One drink led to another, and then another, and another. Somehow, along the days of rising and falling, Rin eventually finds herself crouching in front of her dorm’s dirty bathroom floor with a positive pregnancy stick in hand. Her first instinct is to tell Kitay about it. He’ll understand, right? He’ll help her through it. Maybe she’ll even tell Venka. Out of everyone she knows, Venka will understand her the most for certain. They will understand; they have to.
She tells Nezha first.
They were careless and stupid is what she said. She cried to him for the first time, after eight years of knowing each other, four years of confusing friendship that always bordered on hatred and insults, and almost a year of drinking and sleeping with each other in secret. They were too careless. This shouldn’t be happening. This isn’t what they planned.
“Why aren’t you saying something?” she bites, already angry as she watches him staring blankly at her. Nezha’s face remains unmoving, his eyebrows furrowing repeatedly as if he’s fighting against words that are threatening to spill over his lips. “Nezha.” Rin grits her teeth.
She’s an absolute mess—there’s hair sticking against her tear-stained cheeks, eyes holding flaming daggers that are piercing through every inch of his skin—but he finds that he wants to worship her.
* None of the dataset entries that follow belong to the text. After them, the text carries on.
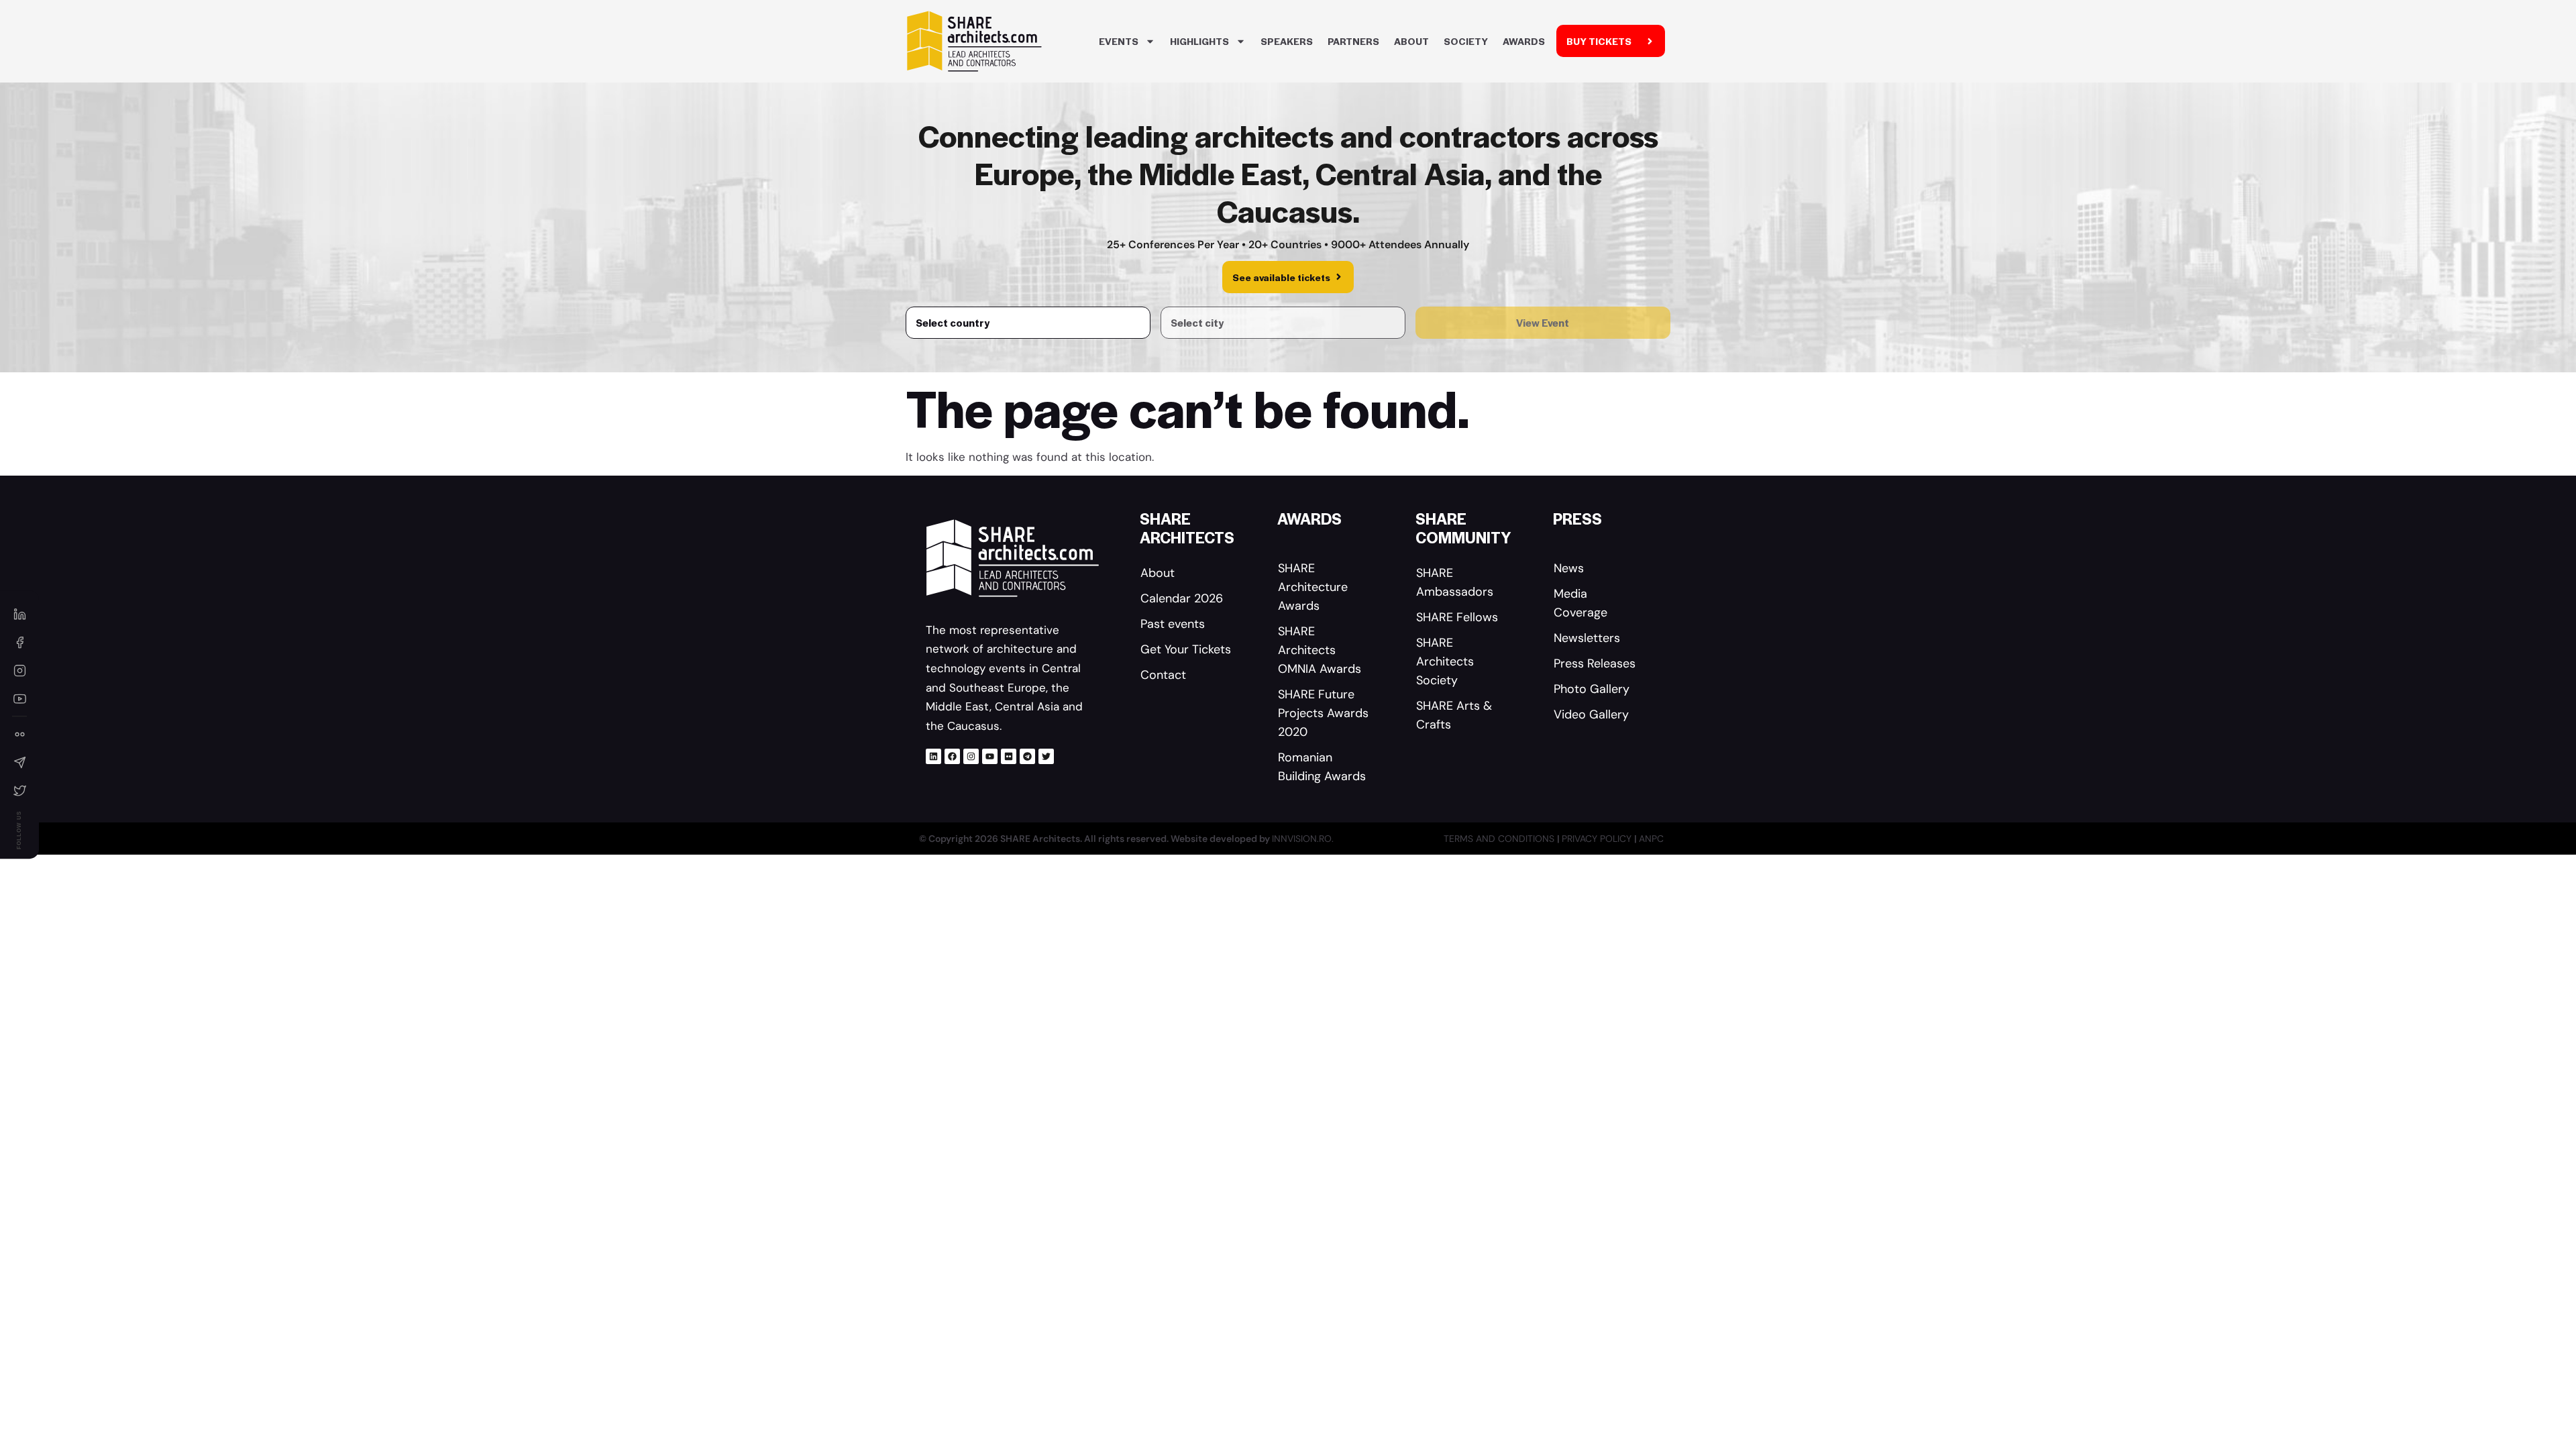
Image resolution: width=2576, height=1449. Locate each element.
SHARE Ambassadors (1454, 582)
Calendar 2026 (1181, 598)
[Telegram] (1027, 756)
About (1411, 41)
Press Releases (1594, 663)
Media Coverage (1580, 603)
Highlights (1199, 41)
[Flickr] (1008, 756)
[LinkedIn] (19, 614)
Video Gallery (1591, 714)
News (1569, 568)
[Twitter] (1046, 756)
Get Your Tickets (1185, 649)
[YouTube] (19, 698)
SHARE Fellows (1457, 617)
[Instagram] (971, 756)
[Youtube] (990, 756)
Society (1466, 41)
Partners (1353, 41)
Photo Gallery (1591, 689)
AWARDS (1524, 41)
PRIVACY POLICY (1598, 839)
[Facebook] (952, 756)
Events (1118, 41)
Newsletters (1587, 638)
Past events (1172, 624)
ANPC (1651, 839)
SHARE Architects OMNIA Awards (1319, 650)
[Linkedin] (933, 756)
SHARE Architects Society (1445, 661)
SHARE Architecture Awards (1313, 587)
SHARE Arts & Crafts (1454, 715)
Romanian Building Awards (1322, 766)
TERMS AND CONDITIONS (1500, 839)
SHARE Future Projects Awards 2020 (1323, 713)
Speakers (1286, 41)
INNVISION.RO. (1303, 839)
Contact (1163, 675)
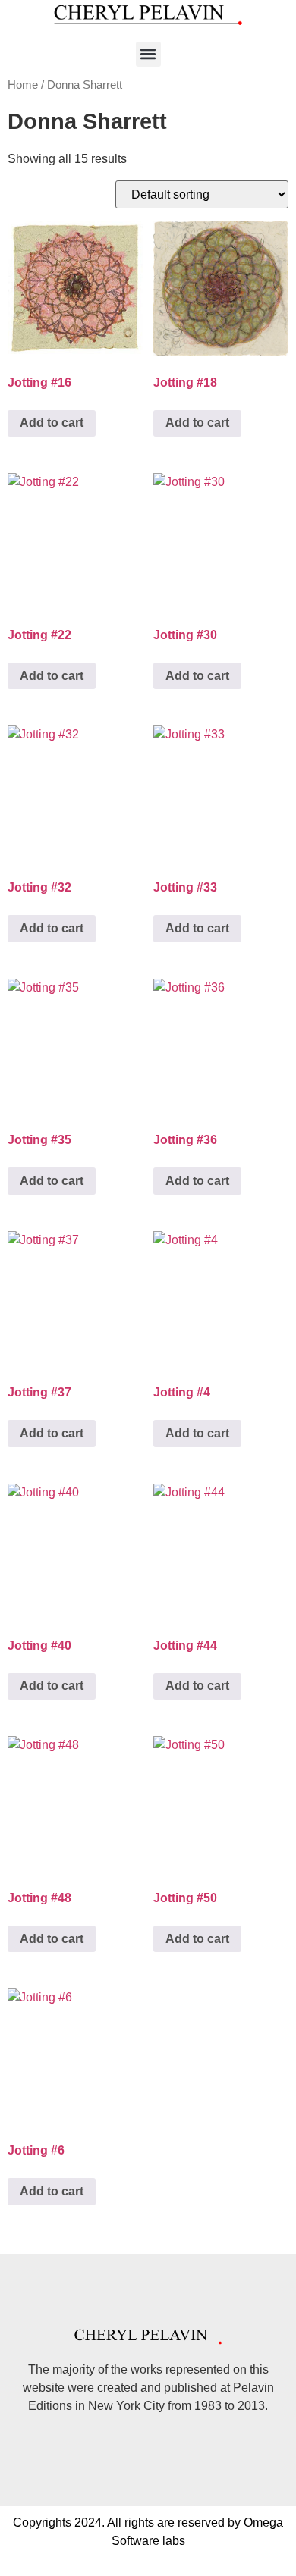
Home (23, 85)
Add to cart (51, 422)
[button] (148, 54)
“What do you want me to say?” he finally asks, but it’s wrong. He bites his tongue, waits for her anger to meet the simmering ocean lapping over his chest. But nothing comes.
Rin starts to sob again. “Fuck you.”
Nezha blinks at her, willing his desires to go away. The image of peace stains his vision, burning itself through the turmoil in his soul. He desperately claws at them, killing them with his own fingertips.
“The choice is yours,” he tells her carefully, watching for any signs of anger. He’s familiar with her hatred; he wants to hold onto it. He doesn’t want her tears. “Whatever you choose, I’ll help you through it. You know that.”
Rin peers at him through tear-stained lashes. “But what do you want?”
Nezha shakes his head. “No,” he says, swallowing his pride for the first time. “What I want doesn’t matter, Rin. I don’t want to cloud your judgment with what I want.”
“Just tell me!”
Nezha swallows the lump in his throat. He looks down at his blood-stained fingertips, expecting to find his sins branded against his skin. Instead, he finds his desires planting themselves onto his palms. Roots crawl steadily along his wrists, and they come into fruition near his heart. He loves her so much.
“I want it…” he whispers. He’s always so weak when it comes to her. He wants to worship her, to tell her that he loves her. But it’s not yet the right time.
Rin leans back against her seat. Nezha’s unit grows colder and quieter. Silver light spills over them, weeping against their skin. They’re frozen in place, unable to move forward. But Rin is always the first one to burn.
“Okay,” she breathes, whispering more to herself. “I’m… I’m keeping it. We’re keeping it.”
“Rin—“
“It’s okay, Nezha,” she tells him, and for the first time in almost a decade, Nezha couldn’t find a trace of anger flowing from her lips. “We’ll be okay.”
Nezha presses a hand over his chest. The waves are gone.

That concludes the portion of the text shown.